I guess you can call me a hippie if you want, but what’s really happened is that through my grandparents, my parents, and my childhood experiences I have learned the beauty of nature.  I have learned what it means to live with and interact with nature in all its terrifying wild glory.  And what I have seen happening is the destruction of that intimate relationship that the people before me have had.  That I have grown up having.  And with it we have forgotten who we are in the midst of it.

I had to admit to myself recently that I would never be my grandparents.  I will never be those quiet, gentle people in Missouri who never gossip, cook too much food for their family and go to church every Sunday.  I have grown up too differently, I have been over-exposed to the world with too much media, too many options, and more sex drugs and rock and roll than they ever had.  I am strong and fiery and feisty.  And although I have her name, I am not my grandma.

But I am their granddaughter.  I am that little blonde haired blue eyed girl that cuddled with my grandma on the couch while she crocheted and let her entertain me with play dough and snacks.  I am that little girl that stood on their old cement fish tank and pretended to tell the cows jokes as they watched with shear fascination at my every move (yes, cows have a staring problem, if you didn’t know.)  And I am that little girl that swam in the pond of my ancestors and pulled snakes out of the earth.  I have had the wonder of the true wilderness instilled in me by the people who came before the now modern age.  And now that I see the creeks I used to swim in are polluted with fertilizers and sewage and the ticks I used to pull off myself are riddled with lime disease and the forests I used to call home are disappearing and the fish we pull out of ponds and rivers are “not advised to be consumed by those pregnant or nursing” and nature is growing ill and mother earth is groaning “Stop!  Stop! Stop!”  I want to reverse what humanity has unknowingly done to the land that I love.

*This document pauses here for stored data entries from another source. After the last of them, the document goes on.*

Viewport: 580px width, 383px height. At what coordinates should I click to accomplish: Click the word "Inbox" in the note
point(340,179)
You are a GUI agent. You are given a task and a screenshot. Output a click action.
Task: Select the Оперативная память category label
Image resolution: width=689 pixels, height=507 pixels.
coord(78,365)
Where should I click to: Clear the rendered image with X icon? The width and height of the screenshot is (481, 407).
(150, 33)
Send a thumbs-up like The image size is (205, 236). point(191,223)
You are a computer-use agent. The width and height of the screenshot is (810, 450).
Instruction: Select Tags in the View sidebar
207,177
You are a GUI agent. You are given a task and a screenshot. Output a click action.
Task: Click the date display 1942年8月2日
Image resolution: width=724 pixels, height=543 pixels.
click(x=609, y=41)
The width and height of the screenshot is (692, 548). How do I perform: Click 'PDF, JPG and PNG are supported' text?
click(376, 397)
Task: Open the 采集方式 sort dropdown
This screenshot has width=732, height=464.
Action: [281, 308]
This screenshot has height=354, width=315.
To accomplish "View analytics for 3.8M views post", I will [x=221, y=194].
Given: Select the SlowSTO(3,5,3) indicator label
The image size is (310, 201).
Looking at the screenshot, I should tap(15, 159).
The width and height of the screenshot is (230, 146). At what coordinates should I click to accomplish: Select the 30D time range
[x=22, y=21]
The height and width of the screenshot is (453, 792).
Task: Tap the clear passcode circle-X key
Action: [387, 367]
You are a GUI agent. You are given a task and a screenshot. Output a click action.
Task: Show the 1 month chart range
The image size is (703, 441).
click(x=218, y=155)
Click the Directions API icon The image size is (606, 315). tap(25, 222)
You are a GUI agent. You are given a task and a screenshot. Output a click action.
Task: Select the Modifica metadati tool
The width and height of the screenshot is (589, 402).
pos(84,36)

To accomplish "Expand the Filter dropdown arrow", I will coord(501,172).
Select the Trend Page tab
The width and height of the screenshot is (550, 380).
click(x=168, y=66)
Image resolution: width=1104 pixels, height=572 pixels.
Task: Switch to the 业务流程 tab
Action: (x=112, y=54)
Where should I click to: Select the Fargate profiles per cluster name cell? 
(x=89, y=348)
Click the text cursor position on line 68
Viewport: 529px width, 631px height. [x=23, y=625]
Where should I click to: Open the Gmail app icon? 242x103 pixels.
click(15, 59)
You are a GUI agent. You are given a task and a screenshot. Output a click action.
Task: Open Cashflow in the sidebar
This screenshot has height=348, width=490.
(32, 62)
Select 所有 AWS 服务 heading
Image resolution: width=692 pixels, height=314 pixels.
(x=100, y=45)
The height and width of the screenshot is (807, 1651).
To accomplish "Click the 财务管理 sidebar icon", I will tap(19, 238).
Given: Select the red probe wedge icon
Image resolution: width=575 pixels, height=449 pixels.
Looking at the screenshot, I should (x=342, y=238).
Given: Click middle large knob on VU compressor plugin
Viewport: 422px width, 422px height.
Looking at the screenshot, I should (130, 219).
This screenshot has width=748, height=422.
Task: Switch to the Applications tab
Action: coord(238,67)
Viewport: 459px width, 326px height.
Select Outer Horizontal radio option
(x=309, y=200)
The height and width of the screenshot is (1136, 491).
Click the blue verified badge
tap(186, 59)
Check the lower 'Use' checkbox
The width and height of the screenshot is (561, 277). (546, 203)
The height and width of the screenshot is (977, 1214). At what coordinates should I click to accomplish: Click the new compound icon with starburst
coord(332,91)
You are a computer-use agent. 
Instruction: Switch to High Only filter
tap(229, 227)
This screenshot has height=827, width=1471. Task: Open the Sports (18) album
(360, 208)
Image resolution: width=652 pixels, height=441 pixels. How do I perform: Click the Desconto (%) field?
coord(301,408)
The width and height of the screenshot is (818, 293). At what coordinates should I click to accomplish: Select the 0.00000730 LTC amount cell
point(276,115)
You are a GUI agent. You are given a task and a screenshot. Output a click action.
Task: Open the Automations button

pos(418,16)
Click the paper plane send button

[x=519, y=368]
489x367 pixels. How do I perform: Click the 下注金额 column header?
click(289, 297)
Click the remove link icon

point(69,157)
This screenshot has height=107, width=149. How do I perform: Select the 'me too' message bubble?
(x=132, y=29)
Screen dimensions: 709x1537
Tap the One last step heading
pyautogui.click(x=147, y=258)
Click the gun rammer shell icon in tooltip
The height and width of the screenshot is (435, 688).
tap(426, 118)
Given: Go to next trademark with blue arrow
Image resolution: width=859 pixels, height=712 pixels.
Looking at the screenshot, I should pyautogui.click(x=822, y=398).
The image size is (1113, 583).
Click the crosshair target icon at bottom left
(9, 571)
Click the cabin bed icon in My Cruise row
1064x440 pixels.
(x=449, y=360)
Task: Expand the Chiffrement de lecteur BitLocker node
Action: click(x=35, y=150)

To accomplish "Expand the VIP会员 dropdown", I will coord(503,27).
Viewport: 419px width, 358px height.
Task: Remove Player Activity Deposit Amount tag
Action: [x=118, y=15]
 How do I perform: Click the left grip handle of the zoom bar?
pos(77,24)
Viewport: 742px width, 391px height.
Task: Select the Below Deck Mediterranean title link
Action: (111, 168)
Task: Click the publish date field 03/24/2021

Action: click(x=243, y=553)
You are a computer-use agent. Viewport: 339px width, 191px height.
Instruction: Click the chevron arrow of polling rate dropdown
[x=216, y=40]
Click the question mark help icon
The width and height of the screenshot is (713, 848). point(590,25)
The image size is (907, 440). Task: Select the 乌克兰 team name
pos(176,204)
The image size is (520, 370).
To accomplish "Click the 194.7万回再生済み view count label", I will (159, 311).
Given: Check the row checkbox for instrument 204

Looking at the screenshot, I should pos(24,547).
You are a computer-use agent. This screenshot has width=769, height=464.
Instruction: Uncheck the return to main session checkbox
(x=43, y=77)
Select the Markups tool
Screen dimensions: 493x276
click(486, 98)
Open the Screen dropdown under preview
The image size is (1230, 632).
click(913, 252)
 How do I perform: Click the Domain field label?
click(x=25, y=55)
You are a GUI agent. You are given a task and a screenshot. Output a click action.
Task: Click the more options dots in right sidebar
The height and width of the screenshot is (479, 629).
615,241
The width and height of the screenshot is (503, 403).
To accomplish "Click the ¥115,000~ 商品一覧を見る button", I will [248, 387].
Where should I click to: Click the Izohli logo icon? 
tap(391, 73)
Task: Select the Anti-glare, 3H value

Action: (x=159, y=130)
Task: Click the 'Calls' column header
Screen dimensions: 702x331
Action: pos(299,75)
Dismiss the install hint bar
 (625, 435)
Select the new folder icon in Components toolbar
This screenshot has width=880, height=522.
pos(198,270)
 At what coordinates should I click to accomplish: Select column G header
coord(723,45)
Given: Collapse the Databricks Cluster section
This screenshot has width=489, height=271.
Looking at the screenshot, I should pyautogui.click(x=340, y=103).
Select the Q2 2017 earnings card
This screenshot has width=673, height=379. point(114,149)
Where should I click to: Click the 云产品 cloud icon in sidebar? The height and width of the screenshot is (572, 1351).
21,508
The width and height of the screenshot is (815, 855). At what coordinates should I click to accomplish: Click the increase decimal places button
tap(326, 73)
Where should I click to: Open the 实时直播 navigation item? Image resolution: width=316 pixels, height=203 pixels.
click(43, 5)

Farming to me is like coming home.  It’s like walking back into the footsteps of my Grandparents.  Like settling back into the earth from wince I came.  Hobbling out of haylofts and old mucky work boots only to go back home into a larger size of overalls.  Back to a dependence on the land.  And of course it looks different.  I am a different person in a different time and place with different experiences and thoughts and ideas.  But they have given me something of value and worth that I carry with me.  So as I walk back into their shoes I know I will never be my grandparents, but when I look into their eyes, I know I’m their granddaughter.  And for that I am grateful.